Gold price softens, choppy trading expected
London (Sept 9) Gold prices were lower on Monday morning in European trading after Friday’s rally ran out of steam due to a lack of follow-through buying.
Spot gold slipped to $1,386.90/1,387.70 per ounce, down $3.85 on Friday’s close.
“Normal service has been resumed and a quiet session has seen prices either side of unchanged,” David Govett at Marex said.
“We remain in the same ranges we have seen for the last few weeks and we also remain bound by the same two overriding concerns: Syria, which provides support to the markets, and then QE tapering, which gives us a ceiling above,” he added.
On Friday, the yellow metal shot to a high of $1,393.65 following the release of a mixed US jobs report, which showed that 169,000 jobs were added in August, fewer than the 178,000 that had been expected. July's figure was also revised sharply lower to 104,000 from 162,000.
The unemployment rate fell to 7.3 percent, down 0.1 percentage points from the previous month. Still, the decline reflected a drop in the participation rate rather than an increase in employment levels.
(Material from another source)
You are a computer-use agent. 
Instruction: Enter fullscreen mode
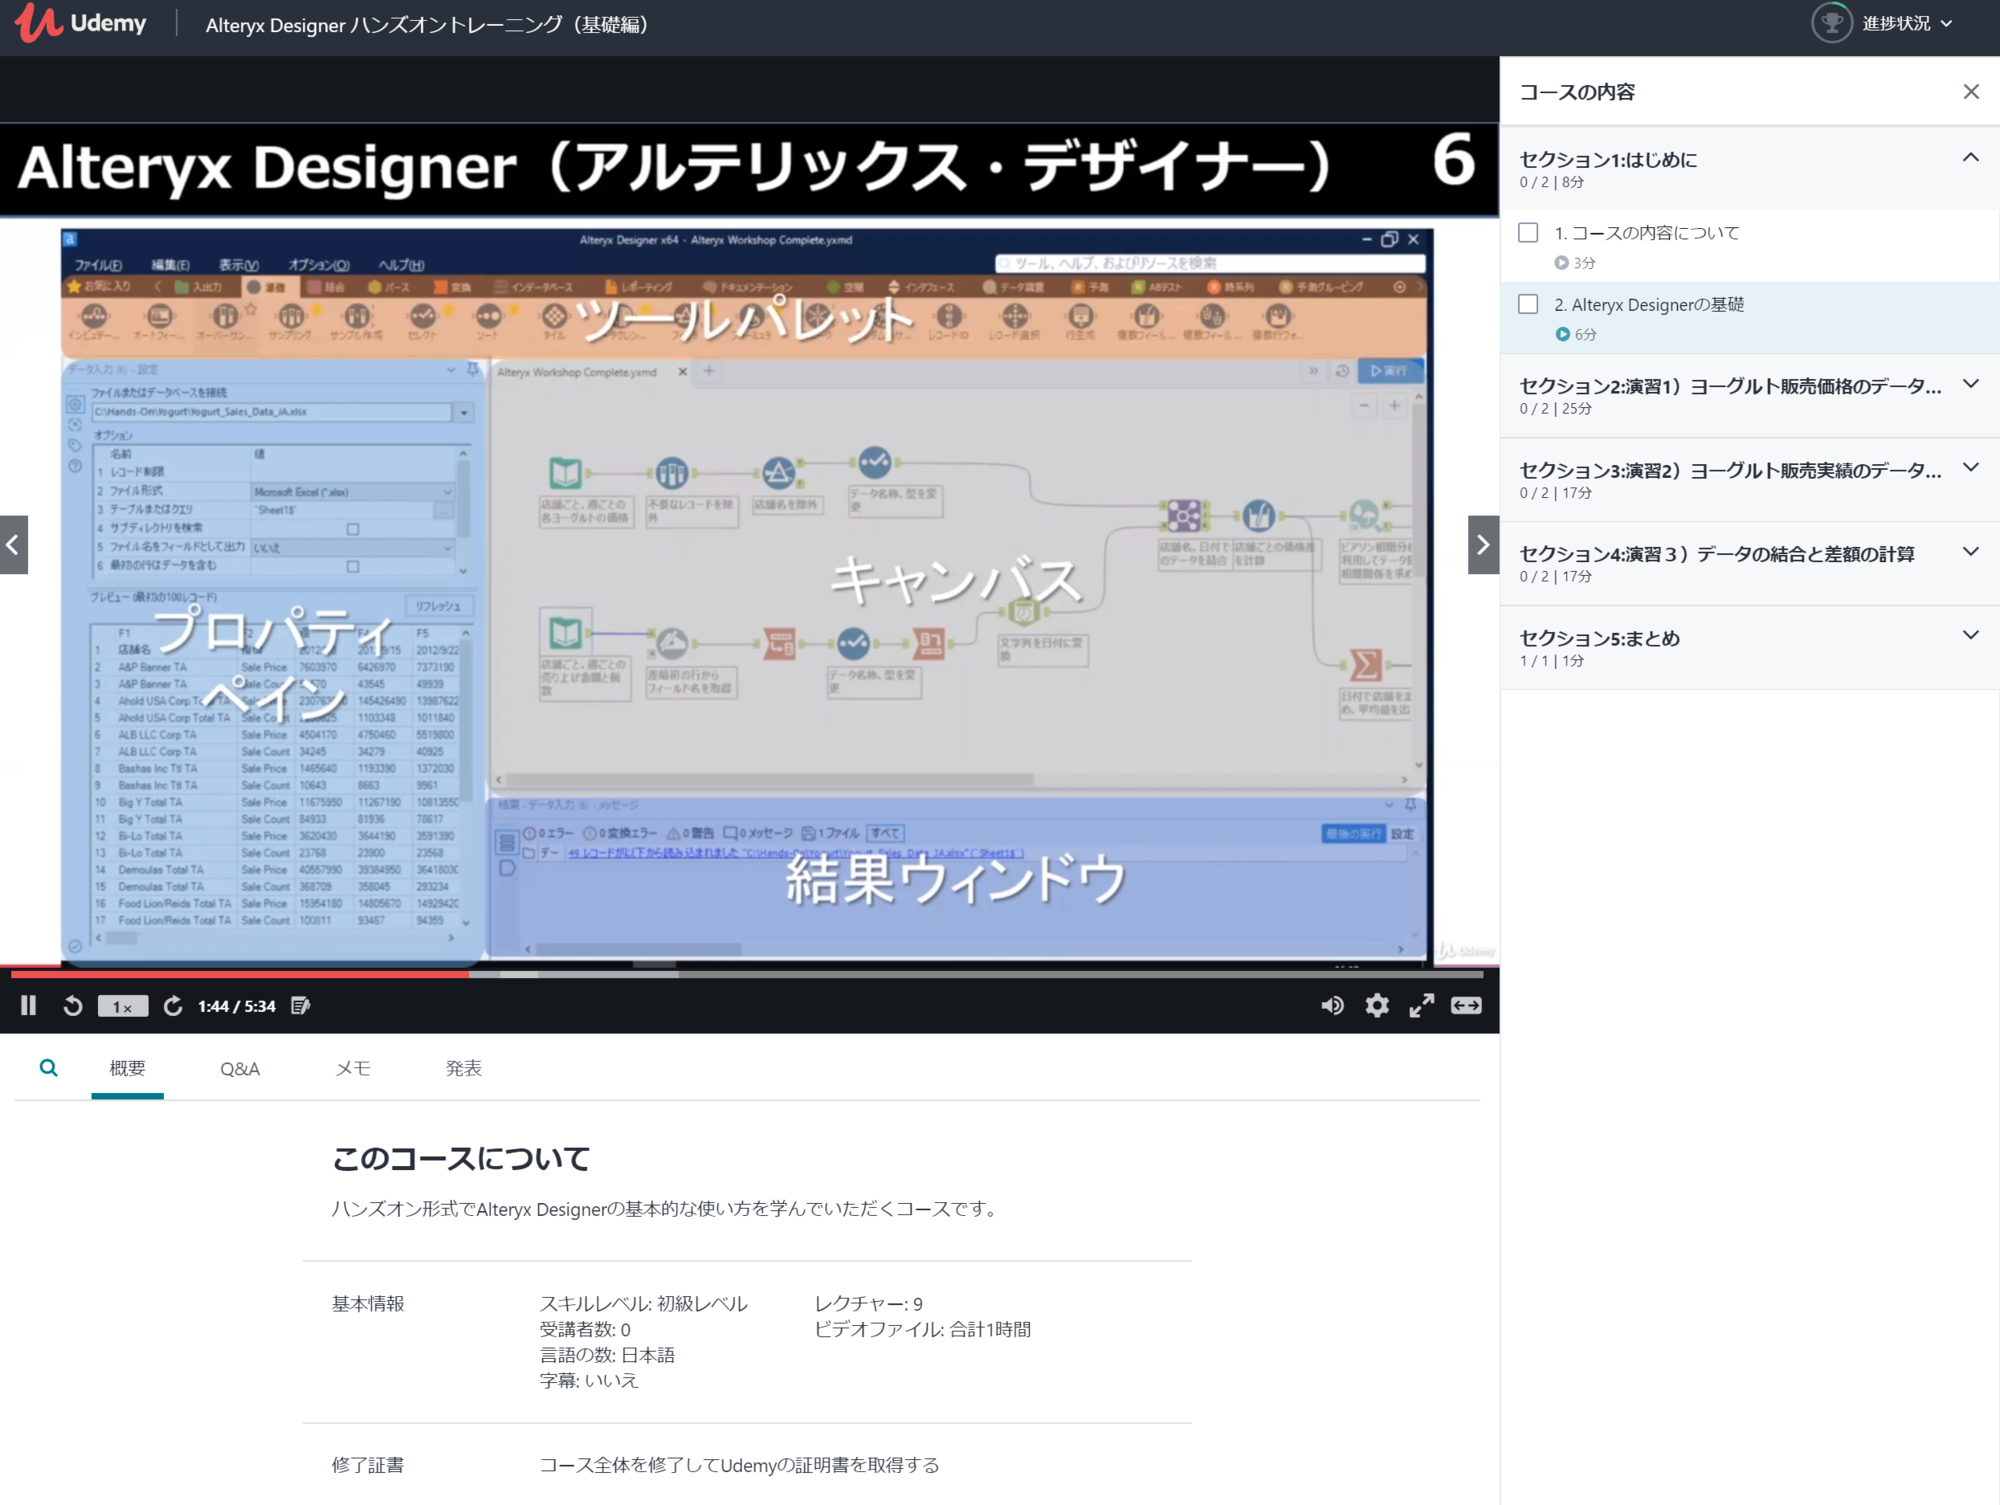(1421, 1006)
The weaker-than-expected jobs report raises the likelihood that the US Federal Reserve will maintain its quantitative easing programme at the current pace of $85 billion per month, although Barclays Capital expects some form of tapering as early as this month.
“Although the weaker-than-expected non-farm payrolls data provided a boost to prices, our economists believe the report was sufficient to green-light a tapering of Fed asset purchases this month,” it said in a note.
The Federal Open Market Committee (FOMC) meets next week, where the tapering of QE is likely to be the main topic of debate. Accommodative measures from the US central bank are supportive of gold because extra liquidity tends to debase the dollar and create future inflationary risks.
“Combined with the debt ceiling debate and our in-house view for the dollar and Treasuries to strengthen further, prices are likely to face downside risk in the near term,” BarCap added.
Congress returns to Washington on Monday after a short break, with the end of the fiscal year looming at the end of the month. More pressing than the need to agree a funding bill is a resolution on whether to instigate military action against Syria.
Trading is likely to be jumpy in thin conditions today given a lack of frontline data and developments in the geopolitical sphere, with investors set to remain on the sidelines until the FOMC meeting for further clarity.
“Price action is likely to remain choppy within the recent trading range up ahead, with limited appetite to hold large positions,” UBS said in a note.
In the other metals, platinum was last unchanged at $1,488/1,499 per ounce, palladium at $694/700 was also unchanged, while silver at $23.76/23.80 was down slightly from Friday’s $23.82.